TASAWUF AL QURAN TENTANG MORALITAS MANUSIA

Manaqib - Manusia adalah mahluk jasmani dan rohani, dan karena itu wujud kepribadiannya bukanlah kualitas-kualaitas yang bersifat kejasmaniyahan namun lebih bersifat kualitas-kualitas moral yang hidup dan dinamis. Hakekat proses perkembangan jiwa adalah rentetan dan susunan dari tindakan –tindakan dan pengalaman yang tidak pernah berhenti.

Apa yang dinamakan sebagai Insan Kamil atau manusia sempurna tidak akan pernah menjelma sebagai kenyataan faktual dalam diri dan kehidupan manusia. Yang ada dan terjadi hanyalah proses penyempurnaan diri dan tempat manusia mencoba dan berusaha membuat dirinya makin sempurna.

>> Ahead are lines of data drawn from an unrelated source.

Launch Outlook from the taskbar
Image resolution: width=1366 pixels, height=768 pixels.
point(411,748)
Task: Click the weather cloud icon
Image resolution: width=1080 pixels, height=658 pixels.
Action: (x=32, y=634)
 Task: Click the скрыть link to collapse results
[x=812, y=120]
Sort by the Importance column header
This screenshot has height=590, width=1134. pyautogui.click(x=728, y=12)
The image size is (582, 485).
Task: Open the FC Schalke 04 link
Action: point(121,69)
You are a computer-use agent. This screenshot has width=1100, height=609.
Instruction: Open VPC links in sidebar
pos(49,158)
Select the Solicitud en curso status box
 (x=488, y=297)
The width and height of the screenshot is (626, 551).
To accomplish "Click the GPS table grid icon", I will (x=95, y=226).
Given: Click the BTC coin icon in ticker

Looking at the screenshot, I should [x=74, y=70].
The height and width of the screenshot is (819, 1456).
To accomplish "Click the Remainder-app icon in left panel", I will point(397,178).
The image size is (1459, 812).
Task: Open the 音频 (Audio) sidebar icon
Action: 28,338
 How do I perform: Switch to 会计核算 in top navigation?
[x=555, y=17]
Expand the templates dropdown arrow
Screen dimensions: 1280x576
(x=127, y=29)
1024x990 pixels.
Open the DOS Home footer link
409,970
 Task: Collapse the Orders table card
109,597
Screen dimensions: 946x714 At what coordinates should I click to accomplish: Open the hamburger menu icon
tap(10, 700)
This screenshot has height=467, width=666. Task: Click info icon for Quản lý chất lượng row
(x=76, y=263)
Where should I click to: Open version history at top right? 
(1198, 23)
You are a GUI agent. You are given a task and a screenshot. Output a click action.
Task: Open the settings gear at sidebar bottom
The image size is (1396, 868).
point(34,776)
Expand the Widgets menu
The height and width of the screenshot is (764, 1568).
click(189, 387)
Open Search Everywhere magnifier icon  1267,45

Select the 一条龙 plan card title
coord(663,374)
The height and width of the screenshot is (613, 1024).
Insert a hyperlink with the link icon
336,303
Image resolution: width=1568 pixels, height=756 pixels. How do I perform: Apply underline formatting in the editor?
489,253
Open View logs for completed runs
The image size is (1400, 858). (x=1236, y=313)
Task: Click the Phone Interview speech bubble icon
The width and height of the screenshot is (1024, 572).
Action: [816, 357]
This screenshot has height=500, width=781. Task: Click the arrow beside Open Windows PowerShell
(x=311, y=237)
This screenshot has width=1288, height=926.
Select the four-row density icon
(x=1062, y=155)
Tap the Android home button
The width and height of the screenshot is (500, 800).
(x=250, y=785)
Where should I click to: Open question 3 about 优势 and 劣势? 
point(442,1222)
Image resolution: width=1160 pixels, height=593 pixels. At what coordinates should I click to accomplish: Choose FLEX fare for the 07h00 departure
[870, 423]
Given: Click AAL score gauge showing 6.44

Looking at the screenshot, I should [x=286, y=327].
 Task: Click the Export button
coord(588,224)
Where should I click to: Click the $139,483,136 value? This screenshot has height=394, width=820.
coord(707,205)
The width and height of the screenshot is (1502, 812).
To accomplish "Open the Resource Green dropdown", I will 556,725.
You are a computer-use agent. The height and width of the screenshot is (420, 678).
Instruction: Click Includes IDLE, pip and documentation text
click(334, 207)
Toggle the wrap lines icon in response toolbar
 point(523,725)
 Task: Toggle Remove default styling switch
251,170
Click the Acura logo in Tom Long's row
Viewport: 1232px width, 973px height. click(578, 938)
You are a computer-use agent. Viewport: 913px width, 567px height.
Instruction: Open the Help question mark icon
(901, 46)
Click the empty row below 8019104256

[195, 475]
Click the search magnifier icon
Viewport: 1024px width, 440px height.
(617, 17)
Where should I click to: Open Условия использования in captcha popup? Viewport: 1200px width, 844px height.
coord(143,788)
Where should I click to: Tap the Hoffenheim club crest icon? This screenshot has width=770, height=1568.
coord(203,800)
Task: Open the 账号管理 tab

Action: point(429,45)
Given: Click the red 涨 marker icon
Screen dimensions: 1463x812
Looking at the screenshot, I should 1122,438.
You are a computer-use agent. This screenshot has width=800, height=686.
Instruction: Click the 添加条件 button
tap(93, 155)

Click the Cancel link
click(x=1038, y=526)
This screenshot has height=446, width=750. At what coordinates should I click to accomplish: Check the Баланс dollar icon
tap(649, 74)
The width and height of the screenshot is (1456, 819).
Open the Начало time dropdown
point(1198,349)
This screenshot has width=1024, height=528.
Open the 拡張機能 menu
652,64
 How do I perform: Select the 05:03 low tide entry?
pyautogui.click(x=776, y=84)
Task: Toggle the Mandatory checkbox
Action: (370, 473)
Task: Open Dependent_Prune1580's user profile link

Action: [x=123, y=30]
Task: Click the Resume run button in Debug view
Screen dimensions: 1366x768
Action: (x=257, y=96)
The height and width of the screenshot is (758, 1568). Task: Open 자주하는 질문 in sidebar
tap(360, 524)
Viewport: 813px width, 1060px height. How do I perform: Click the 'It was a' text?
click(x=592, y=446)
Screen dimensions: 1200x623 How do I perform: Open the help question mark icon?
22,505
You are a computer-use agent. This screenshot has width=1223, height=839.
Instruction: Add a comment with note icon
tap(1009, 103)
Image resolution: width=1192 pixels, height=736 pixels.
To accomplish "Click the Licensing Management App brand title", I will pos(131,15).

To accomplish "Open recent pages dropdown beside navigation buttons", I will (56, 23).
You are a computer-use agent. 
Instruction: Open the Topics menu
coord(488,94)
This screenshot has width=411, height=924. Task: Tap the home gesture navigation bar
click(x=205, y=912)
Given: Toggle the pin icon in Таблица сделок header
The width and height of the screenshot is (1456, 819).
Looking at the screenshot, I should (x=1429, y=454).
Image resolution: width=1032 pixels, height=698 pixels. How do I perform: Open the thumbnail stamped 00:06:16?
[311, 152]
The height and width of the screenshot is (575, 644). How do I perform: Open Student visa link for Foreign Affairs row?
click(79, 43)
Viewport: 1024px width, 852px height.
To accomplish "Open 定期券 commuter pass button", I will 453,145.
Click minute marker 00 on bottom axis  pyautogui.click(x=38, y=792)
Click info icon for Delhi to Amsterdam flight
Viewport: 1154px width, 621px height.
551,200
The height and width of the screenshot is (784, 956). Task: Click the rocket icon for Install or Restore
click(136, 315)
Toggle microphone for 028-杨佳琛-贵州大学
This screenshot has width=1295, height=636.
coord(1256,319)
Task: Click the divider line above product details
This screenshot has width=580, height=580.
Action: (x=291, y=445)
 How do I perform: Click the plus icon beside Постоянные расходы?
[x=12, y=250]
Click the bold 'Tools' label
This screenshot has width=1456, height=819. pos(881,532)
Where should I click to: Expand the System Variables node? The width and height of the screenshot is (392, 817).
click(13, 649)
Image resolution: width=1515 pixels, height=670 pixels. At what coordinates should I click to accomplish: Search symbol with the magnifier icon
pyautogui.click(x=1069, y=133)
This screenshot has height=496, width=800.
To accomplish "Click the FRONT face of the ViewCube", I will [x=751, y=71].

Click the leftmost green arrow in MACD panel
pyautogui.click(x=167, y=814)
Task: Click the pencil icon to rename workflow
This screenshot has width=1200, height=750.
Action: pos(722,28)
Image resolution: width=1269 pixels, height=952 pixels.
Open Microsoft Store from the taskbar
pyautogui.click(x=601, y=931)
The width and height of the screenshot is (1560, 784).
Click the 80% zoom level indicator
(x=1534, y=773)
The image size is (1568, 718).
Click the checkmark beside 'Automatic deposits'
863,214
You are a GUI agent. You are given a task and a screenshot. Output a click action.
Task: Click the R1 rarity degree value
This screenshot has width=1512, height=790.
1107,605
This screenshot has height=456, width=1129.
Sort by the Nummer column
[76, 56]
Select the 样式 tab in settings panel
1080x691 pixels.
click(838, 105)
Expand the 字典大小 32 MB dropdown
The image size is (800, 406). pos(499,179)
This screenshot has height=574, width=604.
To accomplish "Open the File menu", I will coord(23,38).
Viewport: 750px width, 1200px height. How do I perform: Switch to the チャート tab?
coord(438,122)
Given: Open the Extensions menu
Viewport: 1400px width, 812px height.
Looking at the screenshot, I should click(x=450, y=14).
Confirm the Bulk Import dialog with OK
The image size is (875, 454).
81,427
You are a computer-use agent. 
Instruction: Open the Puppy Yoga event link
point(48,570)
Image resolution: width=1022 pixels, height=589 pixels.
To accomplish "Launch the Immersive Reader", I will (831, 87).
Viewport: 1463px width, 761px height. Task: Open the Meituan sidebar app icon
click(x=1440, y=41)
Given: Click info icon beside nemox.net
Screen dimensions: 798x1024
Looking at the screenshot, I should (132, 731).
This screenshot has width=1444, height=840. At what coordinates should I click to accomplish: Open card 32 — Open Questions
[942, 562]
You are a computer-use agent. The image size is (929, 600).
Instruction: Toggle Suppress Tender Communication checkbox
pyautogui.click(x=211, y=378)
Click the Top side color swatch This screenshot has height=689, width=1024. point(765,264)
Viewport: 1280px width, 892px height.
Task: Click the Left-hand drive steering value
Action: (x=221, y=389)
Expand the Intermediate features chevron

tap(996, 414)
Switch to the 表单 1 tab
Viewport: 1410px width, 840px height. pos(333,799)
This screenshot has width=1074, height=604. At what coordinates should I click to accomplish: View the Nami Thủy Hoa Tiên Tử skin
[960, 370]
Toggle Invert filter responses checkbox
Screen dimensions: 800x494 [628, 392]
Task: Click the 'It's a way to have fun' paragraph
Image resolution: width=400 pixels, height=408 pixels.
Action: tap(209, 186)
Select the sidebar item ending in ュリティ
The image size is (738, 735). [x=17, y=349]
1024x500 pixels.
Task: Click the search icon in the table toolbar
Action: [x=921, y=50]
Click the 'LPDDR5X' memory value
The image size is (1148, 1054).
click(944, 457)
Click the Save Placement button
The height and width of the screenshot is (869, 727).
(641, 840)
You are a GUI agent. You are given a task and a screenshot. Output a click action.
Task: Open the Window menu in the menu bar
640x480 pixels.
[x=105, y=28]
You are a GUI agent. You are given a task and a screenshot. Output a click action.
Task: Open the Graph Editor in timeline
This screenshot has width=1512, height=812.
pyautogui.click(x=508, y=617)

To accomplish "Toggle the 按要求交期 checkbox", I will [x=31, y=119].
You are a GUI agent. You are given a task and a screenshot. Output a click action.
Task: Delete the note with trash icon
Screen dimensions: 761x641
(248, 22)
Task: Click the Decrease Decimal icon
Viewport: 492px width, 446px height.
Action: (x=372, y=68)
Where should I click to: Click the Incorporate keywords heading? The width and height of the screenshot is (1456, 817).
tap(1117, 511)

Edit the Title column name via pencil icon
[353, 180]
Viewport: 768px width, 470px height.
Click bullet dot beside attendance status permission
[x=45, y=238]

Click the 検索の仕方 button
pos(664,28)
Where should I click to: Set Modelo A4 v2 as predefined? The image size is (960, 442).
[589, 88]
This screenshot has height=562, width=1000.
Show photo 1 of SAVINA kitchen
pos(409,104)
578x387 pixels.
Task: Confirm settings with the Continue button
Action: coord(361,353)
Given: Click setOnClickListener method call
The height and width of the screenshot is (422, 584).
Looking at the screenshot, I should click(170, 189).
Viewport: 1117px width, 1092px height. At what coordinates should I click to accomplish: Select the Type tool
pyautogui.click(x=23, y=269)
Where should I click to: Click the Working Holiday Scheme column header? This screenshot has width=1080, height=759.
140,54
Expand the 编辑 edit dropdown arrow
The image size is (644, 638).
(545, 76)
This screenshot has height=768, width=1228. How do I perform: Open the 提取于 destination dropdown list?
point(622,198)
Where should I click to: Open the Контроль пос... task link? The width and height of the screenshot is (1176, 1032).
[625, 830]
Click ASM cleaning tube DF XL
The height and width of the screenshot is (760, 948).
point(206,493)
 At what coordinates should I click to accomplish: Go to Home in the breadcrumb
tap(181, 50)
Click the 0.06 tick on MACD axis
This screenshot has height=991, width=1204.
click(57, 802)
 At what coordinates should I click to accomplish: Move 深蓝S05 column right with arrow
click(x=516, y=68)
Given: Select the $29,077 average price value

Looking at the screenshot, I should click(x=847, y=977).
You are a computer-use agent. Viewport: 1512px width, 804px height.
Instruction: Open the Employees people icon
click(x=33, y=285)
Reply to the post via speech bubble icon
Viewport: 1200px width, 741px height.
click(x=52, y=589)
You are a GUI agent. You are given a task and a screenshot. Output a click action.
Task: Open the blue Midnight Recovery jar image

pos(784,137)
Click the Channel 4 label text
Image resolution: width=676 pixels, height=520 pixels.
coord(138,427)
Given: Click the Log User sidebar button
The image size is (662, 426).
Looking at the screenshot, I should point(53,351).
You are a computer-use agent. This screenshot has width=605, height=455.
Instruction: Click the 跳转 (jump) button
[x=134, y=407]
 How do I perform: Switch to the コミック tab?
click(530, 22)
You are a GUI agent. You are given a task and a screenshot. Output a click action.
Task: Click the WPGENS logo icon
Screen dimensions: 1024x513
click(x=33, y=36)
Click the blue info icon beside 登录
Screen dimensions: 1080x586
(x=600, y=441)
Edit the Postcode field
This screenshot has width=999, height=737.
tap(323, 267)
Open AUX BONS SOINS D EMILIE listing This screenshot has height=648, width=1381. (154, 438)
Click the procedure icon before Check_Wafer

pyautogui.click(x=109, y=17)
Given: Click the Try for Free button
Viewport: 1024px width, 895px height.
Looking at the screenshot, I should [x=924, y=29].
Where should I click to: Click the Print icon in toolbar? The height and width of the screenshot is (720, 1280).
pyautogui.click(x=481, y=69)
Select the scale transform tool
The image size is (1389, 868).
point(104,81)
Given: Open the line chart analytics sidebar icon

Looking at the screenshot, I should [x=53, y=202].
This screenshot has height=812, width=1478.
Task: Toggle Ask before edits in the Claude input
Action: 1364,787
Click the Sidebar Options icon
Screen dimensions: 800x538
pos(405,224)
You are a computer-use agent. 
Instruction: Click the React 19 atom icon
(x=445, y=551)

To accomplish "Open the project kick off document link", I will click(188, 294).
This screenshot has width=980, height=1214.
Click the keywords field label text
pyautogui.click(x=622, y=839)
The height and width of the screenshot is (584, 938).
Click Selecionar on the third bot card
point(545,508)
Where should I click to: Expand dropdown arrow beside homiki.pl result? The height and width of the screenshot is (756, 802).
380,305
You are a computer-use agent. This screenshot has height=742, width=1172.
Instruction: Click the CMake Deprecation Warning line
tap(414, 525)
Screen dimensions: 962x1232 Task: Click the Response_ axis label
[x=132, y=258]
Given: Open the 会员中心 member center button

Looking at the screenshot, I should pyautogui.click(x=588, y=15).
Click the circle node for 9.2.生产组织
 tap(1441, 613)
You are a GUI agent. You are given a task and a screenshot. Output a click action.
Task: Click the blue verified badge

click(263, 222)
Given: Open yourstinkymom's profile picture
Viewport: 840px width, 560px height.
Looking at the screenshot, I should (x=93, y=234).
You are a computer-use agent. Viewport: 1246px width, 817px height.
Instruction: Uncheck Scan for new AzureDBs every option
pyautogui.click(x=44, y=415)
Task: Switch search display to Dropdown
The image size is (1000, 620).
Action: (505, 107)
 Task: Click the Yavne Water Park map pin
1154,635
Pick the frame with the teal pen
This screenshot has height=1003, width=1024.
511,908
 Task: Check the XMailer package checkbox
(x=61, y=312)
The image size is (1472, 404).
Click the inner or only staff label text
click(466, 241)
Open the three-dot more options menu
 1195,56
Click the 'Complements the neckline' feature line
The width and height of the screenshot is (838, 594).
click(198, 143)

Ini berarti, Insan Kamil sebagai pola cita kepribadian sekali-kali bukan wujud konkrit dalam dunia nyata, selainkan suatu ide abstrak dalam dunia cita. Tapi itu semua sama sekali tidak berarti proses perkemebangan jiwa tersebut dibiarkan berlangsung tanpa arah.

 

Bentuk pengarahannya terletak pada gagasan moral yang mengilhami dan meneafasi proses perkembangan jiwa manusia tersebut. Di sini terlihat kedalaman makna peletakan al asma al husna sebagai cita moral bagi kehidupann manusia. Allah SWT berfirman,”Kepunyaan Allah-lah Al Asma Al Husna (nama-nama yang agaung dan indah). Maka serulah ia dengannya. Dan Tinggalkanlah orng yang menyalahgunakan nama-nama-Nya . Mereka akan memperoleh balasan atas apa yang mereka kerjakan.” (QS Al A’Raaf : 180).
 

Adapun yang dimaksud dengan al asma al husna menurut Muhammad Ali dalam bukunya The Holy Qur’an hal 1180 adalah,” Nama-nama yang menampakan sifat-sifat yangpaling baik dari zat Illahi.” Sedang dengan perkataan fa ud’uhu biha, menurutnya berarti,”bahwa manusia harus menyimpan sifat-sifat illahi dalam pikirannya dan berusaha memiliki sifat-sifat tersebut, sebab hanya dengan itu dia bisa mencapai kesempurnaan.”
 

Hal ini dipertegas lagi oleh Alquran ,”Bagi mereka yang tiada beriman kepada hari kemudian , berlaku perumpamaan kejahatan. Tapi, bagi Allah, berlaku perumpamaan yang paling tinggi. Dialah Yang Maha Perkasa lagi Maha Bijaksana (QS An-Nahl: 60).
 

Dalam ayat di atas, Alquran mengkaitkan watsal al-su’ (sifat-sifat buruk) kepada orang-orang yang tidak beriman kepada hari kemudian, yakni kehidupan setelah mati sebagai proses lanjutan dari kehidupan dunia ini dan sebaliknya menisbahkan matsal al a’la (sifat-sifat luhur) kepada Ilahi.
 
Dengan demikian, terdapat isyarat halus dari ayat tersebut bahwa kepribadian orang-orang yang berhasil meningggalkan perbuatan buruk dan berusaha menumbuhkan matsal al a’la dalam dirinya. Atau dengan perkataan lain, menjadi kan sifat-sifat ilahi sebagai sumber gagasan yang mewarnai kehidupan akhlaknya, sebab kata Khadja Kamal-ud Din dalam buku The Threshold of Truth terbitan London th 1924,”manusia diciptakan untuk mengambil Tuhan sebagai prototipenya dan untuk mewujudkan kembali akhlaq illahi.”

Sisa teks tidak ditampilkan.